Data listing
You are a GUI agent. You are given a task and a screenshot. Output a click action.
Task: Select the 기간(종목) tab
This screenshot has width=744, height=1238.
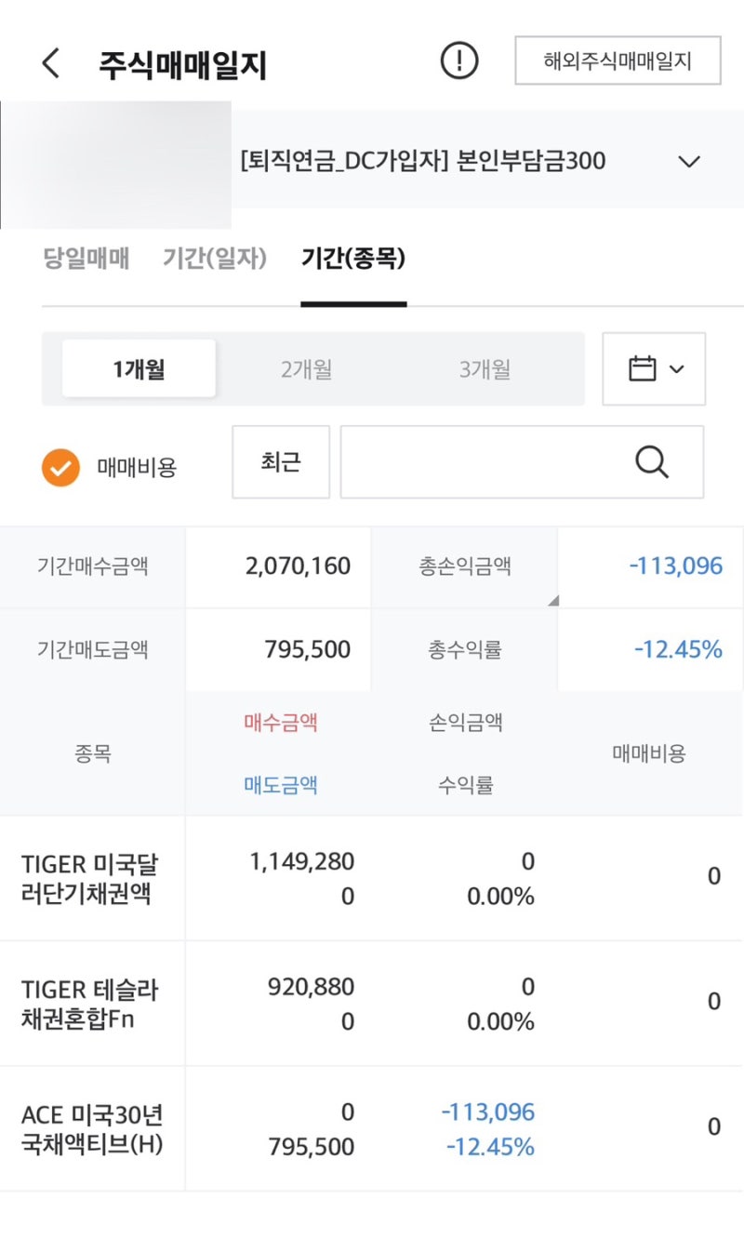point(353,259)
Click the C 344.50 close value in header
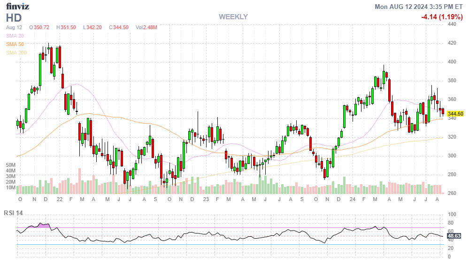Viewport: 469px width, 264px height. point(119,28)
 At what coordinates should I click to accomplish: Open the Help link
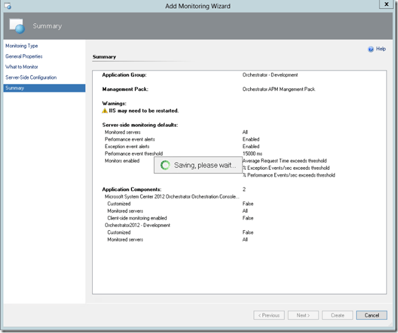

Your assignment
Copy the entries exactly. No pictures.

Solution to this problem
You are a GUI agent. You are given a task and a screenshot. Output a click action.
Task: Select the 기간(종목) tab
This screenshot has width=744, height=1238.
point(353,259)
Click the C 344.50 close value in header
Viewport: 469px width, 264px height. point(119,28)
 At what coordinates should I click to accomplish: Open the Help link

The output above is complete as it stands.